◆ Aim of the exercise ◆
The entries are given below. Output each one unchanged.

Data items
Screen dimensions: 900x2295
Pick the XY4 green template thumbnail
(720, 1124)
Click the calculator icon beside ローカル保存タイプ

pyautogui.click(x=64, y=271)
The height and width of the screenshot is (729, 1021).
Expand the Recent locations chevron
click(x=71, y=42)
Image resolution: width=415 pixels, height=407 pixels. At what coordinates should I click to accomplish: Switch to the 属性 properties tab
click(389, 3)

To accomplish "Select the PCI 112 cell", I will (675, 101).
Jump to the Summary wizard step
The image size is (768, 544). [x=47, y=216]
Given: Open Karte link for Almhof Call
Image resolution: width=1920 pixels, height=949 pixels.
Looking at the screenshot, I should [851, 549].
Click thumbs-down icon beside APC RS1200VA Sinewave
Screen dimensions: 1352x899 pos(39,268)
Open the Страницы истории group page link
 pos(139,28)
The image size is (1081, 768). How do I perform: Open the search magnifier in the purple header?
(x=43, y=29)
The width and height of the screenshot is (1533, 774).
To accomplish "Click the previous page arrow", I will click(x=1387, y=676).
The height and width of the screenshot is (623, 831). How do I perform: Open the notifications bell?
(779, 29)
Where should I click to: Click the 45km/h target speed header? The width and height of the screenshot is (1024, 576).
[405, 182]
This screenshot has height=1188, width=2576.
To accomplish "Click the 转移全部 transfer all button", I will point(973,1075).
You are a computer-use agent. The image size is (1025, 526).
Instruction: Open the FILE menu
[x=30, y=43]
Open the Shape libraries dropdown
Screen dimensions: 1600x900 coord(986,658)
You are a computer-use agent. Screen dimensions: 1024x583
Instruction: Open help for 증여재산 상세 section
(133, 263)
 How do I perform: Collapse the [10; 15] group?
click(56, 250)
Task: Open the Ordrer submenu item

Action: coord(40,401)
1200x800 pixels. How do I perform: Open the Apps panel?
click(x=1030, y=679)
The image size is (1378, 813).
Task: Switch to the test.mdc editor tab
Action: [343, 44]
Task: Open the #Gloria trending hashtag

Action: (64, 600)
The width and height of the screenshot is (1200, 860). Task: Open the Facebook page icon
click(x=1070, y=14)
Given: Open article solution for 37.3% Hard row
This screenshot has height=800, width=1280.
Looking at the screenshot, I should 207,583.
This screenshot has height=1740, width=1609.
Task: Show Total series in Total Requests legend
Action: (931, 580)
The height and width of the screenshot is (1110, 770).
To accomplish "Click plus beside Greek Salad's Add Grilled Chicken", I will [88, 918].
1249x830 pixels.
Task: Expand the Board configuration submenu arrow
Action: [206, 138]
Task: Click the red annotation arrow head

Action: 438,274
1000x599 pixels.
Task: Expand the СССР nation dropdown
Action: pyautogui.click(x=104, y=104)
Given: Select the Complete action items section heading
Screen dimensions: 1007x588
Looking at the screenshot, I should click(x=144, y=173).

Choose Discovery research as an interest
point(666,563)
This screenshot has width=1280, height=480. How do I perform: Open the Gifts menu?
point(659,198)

◆ Finished task ◆
Screen dimensions: 900x2295
Pick the XY4 green template thumbnail
(720, 1124)
Click the calculator icon beside ローカル保存タイプ

pyautogui.click(x=64, y=271)
The height and width of the screenshot is (729, 1021).
Expand the Recent locations chevron
click(x=71, y=42)
Image resolution: width=415 pixels, height=407 pixels. At what coordinates should I click to accomplish: Switch to the 属性 properties tab
click(389, 3)

To accomplish "Select the PCI 112 cell", I will (675, 101).
Jump to the Summary wizard step
The image size is (768, 544). [x=47, y=216]
Given: Open Karte link for Almhof Call
Image resolution: width=1920 pixels, height=949 pixels.
Looking at the screenshot, I should [851, 549].
Click thumbs-down icon beside APC RS1200VA Sinewave
Screen dimensions: 1352x899 pos(39,268)
Open the Страницы истории group page link
 pos(139,28)
The image size is (1081, 768). How do I perform: Open the search magnifier in the purple header?
(x=43, y=29)
The width and height of the screenshot is (1533, 774).
To accomplish "Click the previous page arrow", I will click(x=1387, y=676).
The height and width of the screenshot is (623, 831). How do I perform: Open the notifications bell?
(779, 29)
Where should I click to: Click the 45km/h target speed header? The width and height of the screenshot is (1024, 576).
[405, 182]
This screenshot has height=1188, width=2576.
To accomplish "Click the 转移全部 transfer all button", I will point(973,1075).
You are a computer-use agent. The image size is (1025, 526).
Instruction: Open the FILE menu
[x=30, y=43]
Open the Shape libraries dropdown
Screen dimensions: 1600x900 coord(986,658)
You are a computer-use agent. Screen dimensions: 1024x583
Instruction: Open help for 증여재산 상세 section
(133, 263)
 How do I perform: Collapse the [10; 15] group?
click(56, 250)
Task: Open the Ordrer submenu item

Action: coord(40,401)
1200x800 pixels. How do I perform: Open the Apps panel?
click(x=1030, y=679)
The image size is (1378, 813).
Task: Switch to the test.mdc editor tab
Action: [343, 44]
Task: Open the #Gloria trending hashtag

Action: (64, 600)
The width and height of the screenshot is (1200, 860). Task: Open the Facebook page icon
click(x=1070, y=14)
Given: Open article solution for 37.3% Hard row
This screenshot has height=800, width=1280.
Looking at the screenshot, I should 207,583.
This screenshot has height=1740, width=1609.
Task: Show Total series in Total Requests legend
Action: (931, 580)
The height and width of the screenshot is (1110, 770).
To accomplish "Click plus beside Greek Salad's Add Grilled Chicken", I will [88, 918].
1249x830 pixels.
Task: Expand the Board configuration submenu arrow
Action: [206, 138]
Task: Click the red annotation arrow head

Action: 438,274
1000x599 pixels.
Task: Expand the СССР nation dropdown
Action: pyautogui.click(x=104, y=104)
Given: Select the Complete action items section heading
Screen dimensions: 1007x588
Looking at the screenshot, I should click(x=144, y=173).

Choose Discovery research as an interest
point(666,563)
This screenshot has width=1280, height=480. How do I perform: Open the Gifts menu?
point(659,198)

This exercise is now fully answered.